武者ラボ代表の武者 圭です。
この写真は、東京の日本橋にあるコレド室町で見つけたエレベーターの操作盤です。ドアの横には点字付きの操作盤があり、横壁には車いす使用者のために低い位置に別の操作盤があります。
大規模施設のエレベーターでは一般的になっている形式だと思いますので、一見よく考えられているように見えるかもしれません。ところが、
この操作盤はバリアフリーだが、ユニバーサルデザインにはなっていない
と言われたらどうでしょうか。いったい、どこに問題があるのでしょうか?
そこで、私の登場です。私は身長126cmの全盲で、肘が真っ直ぐに伸びないために手が届く最高点は135cmです。写真でいうと、扉横の操作盤で最上階のボタンに背伸びしてやっと届く程度です。
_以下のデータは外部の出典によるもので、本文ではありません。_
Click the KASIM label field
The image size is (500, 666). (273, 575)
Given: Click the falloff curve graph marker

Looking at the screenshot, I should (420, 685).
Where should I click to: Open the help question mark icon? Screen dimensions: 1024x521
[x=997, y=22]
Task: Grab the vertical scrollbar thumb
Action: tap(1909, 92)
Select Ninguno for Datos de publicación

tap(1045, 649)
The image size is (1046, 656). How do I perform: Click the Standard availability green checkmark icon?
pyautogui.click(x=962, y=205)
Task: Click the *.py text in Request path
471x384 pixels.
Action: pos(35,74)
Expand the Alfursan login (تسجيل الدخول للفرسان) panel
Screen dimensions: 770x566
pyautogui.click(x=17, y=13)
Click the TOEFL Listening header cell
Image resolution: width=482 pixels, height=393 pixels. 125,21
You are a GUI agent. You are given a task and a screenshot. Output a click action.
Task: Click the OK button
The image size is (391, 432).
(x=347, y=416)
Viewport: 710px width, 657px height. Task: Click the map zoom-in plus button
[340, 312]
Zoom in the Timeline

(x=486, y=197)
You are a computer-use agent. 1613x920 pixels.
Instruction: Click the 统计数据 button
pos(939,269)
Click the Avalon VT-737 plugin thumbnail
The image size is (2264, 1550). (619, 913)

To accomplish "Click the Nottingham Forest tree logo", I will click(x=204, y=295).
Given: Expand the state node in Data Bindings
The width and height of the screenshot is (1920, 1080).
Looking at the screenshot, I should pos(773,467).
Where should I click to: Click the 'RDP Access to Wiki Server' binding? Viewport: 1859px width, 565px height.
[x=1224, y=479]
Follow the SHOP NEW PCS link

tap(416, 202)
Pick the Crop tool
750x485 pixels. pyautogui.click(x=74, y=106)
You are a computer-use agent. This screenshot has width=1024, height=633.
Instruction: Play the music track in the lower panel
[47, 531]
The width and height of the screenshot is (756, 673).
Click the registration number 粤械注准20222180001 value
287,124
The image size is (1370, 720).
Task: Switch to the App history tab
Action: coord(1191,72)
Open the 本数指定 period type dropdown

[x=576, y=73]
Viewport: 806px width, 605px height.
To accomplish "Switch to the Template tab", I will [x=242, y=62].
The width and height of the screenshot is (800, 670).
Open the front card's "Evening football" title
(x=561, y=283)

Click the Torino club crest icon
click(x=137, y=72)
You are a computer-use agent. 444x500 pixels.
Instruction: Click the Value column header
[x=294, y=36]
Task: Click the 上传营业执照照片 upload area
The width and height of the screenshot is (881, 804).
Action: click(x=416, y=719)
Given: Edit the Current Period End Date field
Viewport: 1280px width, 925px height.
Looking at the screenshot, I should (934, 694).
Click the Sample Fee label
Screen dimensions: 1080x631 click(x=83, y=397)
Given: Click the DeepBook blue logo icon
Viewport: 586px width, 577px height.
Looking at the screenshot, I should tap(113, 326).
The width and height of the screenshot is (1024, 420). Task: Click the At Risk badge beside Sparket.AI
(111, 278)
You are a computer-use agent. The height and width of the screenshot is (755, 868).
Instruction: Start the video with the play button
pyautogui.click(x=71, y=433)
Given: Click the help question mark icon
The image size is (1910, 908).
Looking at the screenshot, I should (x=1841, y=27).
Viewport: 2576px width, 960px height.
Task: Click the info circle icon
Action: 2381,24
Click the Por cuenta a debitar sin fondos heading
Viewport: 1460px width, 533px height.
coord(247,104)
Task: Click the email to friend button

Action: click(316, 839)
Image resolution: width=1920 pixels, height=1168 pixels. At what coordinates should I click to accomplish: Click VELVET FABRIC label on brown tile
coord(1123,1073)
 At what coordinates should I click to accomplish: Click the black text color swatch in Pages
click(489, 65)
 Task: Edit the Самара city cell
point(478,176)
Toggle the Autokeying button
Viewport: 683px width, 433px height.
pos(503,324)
私はエレベーターで扉横の操作盤が高すぎることが多いため、基本的に車いす用の操作盤にいつも向かいます。しかし、このコレド室町のエレベーターでは扉横の操作盤にしか点字が表示されていないため、私は最上階に単独では行けないかもしれないのです。万が一、全盲の子どもが1人でこのエレベーターに乗り込んだら、誰かが乗り込んでくるまでカゴから出られなくなる危険すらあります。
どうして、こんなことになったのでしょうか?おそらく、これがバリアフリーとユニバーサルデザインの違いかと思います。
- 車いすの人でも操作できる位置にボタンを設ける
- 視覚障害者のために操作盤に点字を付ける
この2点がバラバラに、交わることなく実行されたのでしょう。その結果、車いす使用者のための低い位置の横壁操作盤、視覚障害者用の扉横の点字表示つき操作盤ということになったのではないかと想像されます。
最初から点字や浮き出し文字をボタンや操作盤に付ければ、コストを抑えて突部分が摩耗しにくいパネルができます。しかし、後から点字や浮き出し文字のシールを張り付けることになると、剥がれていないかの確認とメンテナンスが必要になりますし、なにより見栄えがよくなくなってしまいます。
わずかに気づきや想像力が足りなかったため、このような中途半端な結果になってしまったのでしょうか。2014年3月20日にオープンした新しい施設だけに、本当に残念です。